<<<<
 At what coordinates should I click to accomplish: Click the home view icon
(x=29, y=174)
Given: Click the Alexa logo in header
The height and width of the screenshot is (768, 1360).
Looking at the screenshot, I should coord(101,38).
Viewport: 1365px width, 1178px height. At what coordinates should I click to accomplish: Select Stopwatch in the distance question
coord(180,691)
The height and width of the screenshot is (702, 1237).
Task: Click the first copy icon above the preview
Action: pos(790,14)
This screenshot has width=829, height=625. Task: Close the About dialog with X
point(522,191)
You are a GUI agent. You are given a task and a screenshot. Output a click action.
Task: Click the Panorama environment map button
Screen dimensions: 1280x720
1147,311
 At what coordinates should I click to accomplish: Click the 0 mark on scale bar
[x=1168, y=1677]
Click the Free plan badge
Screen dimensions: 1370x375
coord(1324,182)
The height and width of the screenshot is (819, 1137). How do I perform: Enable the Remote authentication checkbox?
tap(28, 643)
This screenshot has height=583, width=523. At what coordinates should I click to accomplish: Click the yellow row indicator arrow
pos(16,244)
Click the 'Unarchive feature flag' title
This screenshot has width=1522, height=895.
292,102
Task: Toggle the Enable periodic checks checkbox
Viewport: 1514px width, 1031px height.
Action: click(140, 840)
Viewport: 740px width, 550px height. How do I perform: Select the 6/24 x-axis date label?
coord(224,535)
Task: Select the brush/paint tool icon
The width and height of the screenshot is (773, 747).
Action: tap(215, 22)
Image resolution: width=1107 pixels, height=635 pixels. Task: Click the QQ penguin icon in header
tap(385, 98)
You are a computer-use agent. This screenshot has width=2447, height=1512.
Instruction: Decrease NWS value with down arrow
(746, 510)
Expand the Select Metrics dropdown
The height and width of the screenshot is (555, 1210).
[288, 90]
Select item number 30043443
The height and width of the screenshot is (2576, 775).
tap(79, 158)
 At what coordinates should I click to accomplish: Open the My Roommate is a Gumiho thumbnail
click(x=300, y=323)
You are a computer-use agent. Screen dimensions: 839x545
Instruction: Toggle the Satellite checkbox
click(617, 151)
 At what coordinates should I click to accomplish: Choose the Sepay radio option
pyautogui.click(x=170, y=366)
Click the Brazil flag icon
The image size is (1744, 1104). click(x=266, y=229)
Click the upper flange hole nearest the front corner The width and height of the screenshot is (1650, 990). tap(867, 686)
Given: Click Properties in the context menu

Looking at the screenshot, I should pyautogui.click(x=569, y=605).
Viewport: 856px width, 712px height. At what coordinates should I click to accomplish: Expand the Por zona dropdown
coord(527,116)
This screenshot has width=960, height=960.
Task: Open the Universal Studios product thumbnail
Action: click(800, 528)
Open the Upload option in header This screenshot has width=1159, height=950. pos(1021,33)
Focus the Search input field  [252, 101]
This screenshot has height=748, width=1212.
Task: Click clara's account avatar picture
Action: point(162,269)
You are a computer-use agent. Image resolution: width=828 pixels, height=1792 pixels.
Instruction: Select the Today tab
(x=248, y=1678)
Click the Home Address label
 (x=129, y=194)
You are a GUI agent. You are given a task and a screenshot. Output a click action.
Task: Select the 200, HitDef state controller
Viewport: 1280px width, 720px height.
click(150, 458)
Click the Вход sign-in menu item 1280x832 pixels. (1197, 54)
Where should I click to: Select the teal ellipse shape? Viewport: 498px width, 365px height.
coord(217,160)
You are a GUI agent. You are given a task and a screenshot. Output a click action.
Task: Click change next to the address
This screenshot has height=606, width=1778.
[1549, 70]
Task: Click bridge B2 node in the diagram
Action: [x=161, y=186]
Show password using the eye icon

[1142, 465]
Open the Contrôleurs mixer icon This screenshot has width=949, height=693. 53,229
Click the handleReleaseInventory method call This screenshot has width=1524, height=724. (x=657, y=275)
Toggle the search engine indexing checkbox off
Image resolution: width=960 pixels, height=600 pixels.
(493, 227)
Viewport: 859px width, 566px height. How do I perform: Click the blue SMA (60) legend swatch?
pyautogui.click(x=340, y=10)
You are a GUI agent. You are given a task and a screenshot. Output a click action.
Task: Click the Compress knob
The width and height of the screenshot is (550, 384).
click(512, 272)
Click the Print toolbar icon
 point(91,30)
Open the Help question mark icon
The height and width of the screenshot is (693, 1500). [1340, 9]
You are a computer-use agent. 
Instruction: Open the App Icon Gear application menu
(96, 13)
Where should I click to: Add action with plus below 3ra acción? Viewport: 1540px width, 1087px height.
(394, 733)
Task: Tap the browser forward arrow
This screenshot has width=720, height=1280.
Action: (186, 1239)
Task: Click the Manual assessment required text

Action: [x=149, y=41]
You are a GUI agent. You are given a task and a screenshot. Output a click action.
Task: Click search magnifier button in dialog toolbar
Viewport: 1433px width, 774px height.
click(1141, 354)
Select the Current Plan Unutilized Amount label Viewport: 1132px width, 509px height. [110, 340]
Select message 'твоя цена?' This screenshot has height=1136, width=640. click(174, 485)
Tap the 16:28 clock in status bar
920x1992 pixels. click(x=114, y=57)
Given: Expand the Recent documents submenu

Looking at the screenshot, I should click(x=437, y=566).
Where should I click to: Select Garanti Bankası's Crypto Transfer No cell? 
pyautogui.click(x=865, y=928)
>>>>
# Exercise instructions
Starting with the first entry and ending with the last, give all of them again unchanged.

# Solution
 At what coordinates should I click to accomplish: Click the home view icon
(x=29, y=174)
Given: Click the Alexa logo in header
The height and width of the screenshot is (768, 1360).
Looking at the screenshot, I should coord(101,38).
Viewport: 1365px width, 1178px height. At what coordinates should I click to accomplish: Select Stopwatch in the distance question
coord(180,691)
The height and width of the screenshot is (702, 1237).
Task: Click the first copy icon above the preview
Action: pos(790,14)
This screenshot has width=829, height=625. Task: Close the About dialog with X
point(522,191)
You are a GUI agent. You are given a task and a screenshot. Output a click action.
Task: Click the Panorama environment map button
Screen dimensions: 1280x720
1147,311
 At what coordinates should I click to accomplish: Click the 0 mark on scale bar
[x=1168, y=1677]
Click the Free plan badge
Screen dimensions: 1370x375
coord(1324,182)
The height and width of the screenshot is (819, 1137). How do I perform: Enable the Remote authentication checkbox?
tap(28, 643)
This screenshot has height=583, width=523. At what coordinates should I click to accomplish: Click the yellow row indicator arrow
pos(16,244)
Click the 'Unarchive feature flag' title
This screenshot has width=1522, height=895.
292,102
Task: Toggle the Enable periodic checks checkbox
Viewport: 1514px width, 1031px height.
Action: click(140, 840)
Viewport: 740px width, 550px height. How do I perform: Select the 6/24 x-axis date label?
coord(224,535)
Task: Select the brush/paint tool icon
The width and height of the screenshot is (773, 747).
Action: tap(215, 22)
Image resolution: width=1107 pixels, height=635 pixels. Task: Click the QQ penguin icon in header
tap(385, 98)
You are a computer-use agent. This screenshot has width=2447, height=1512.
Instruction: Decrease NWS value with down arrow
(746, 510)
Expand the Select Metrics dropdown
The height and width of the screenshot is (555, 1210).
[288, 90]
Select item number 30043443
The height and width of the screenshot is (2576, 775).
tap(79, 158)
 At what coordinates should I click to accomplish: Open the My Roommate is a Gumiho thumbnail
click(x=300, y=323)
You are a computer-use agent. Screen dimensions: 839x545
Instruction: Toggle the Satellite checkbox
click(617, 151)
 At what coordinates should I click to accomplish: Choose the Sepay radio option
pyautogui.click(x=170, y=366)
Click the Brazil flag icon
The image size is (1744, 1104). click(x=266, y=229)
Click the upper flange hole nearest the front corner The width and height of the screenshot is (1650, 990). tap(867, 686)
Given: Click Properties in the context menu

Looking at the screenshot, I should pyautogui.click(x=569, y=605).
Viewport: 856px width, 712px height. At what coordinates should I click to accomplish: Expand the Por zona dropdown
coord(527,116)
This screenshot has width=960, height=960.
Task: Open the Universal Studios product thumbnail
Action: click(800, 528)
Open the Upload option in header This screenshot has width=1159, height=950. pos(1021,33)
Focus the Search input field  [252, 101]
This screenshot has height=748, width=1212.
Task: Click clara's account avatar picture
Action: point(162,269)
You are a computer-use agent. Image resolution: width=828 pixels, height=1792 pixels.
Instruction: Select the Today tab
(x=248, y=1678)
Click the Home Address label
 (x=129, y=194)
You are a GUI agent. You are given a task and a screenshot. Output a click action.
Task: Select the 200, HitDef state controller
Viewport: 1280px width, 720px height.
click(150, 458)
Click the Вход sign-in menu item 1280x832 pixels. (1197, 54)
Where should I click to: Select the teal ellipse shape? Viewport: 498px width, 365px height.
coord(217,160)
You are a GUI agent. You are given a task and a screenshot. Output a click action.
Task: Click change next to the address
This screenshot has height=606, width=1778.
[1549, 70]
Task: Click bridge B2 node in the diagram
Action: [x=161, y=186]
Show password using the eye icon

[1142, 465]
Open the Contrôleurs mixer icon This screenshot has width=949, height=693. 53,229
Click the handleReleaseInventory method call This screenshot has width=1524, height=724. (x=657, y=275)
Toggle the search engine indexing checkbox off
Image resolution: width=960 pixels, height=600 pixels.
(493, 227)
Viewport: 859px width, 566px height. How do I perform: Click the blue SMA (60) legend swatch?
pyautogui.click(x=340, y=10)
You are a GUI agent. You are given a task and a screenshot. Output a click action.
Task: Click the Compress knob
The width and height of the screenshot is (550, 384).
click(512, 272)
Click the Print toolbar icon
 point(91,30)
Open the Help question mark icon
The height and width of the screenshot is (693, 1500). [1340, 9]
You are a computer-use agent. 
Instruction: Open the App Icon Gear application menu
(96, 13)
Where should I click to: Add action with plus below 3ra acción? Viewport: 1540px width, 1087px height.
(394, 733)
Task: Tap the browser forward arrow
This screenshot has width=720, height=1280.
Action: (186, 1239)
Task: Click the Manual assessment required text

Action: [x=149, y=41]
You are a GUI agent. You are given a task and a screenshot. Output a click action.
Task: Click search magnifier button in dialog toolbar
Viewport: 1433px width, 774px height.
click(1141, 354)
Select the Current Plan Unutilized Amount label Viewport: 1132px width, 509px height. [110, 340]
Select message 'твоя цена?' This screenshot has height=1136, width=640. click(174, 485)
Tap the 16:28 clock in status bar
920x1992 pixels. click(x=114, y=57)
Given: Expand the Recent documents submenu

Looking at the screenshot, I should click(x=437, y=566).
Where should I click to: Select Garanti Bankası's Crypto Transfer No cell? 
pyautogui.click(x=865, y=928)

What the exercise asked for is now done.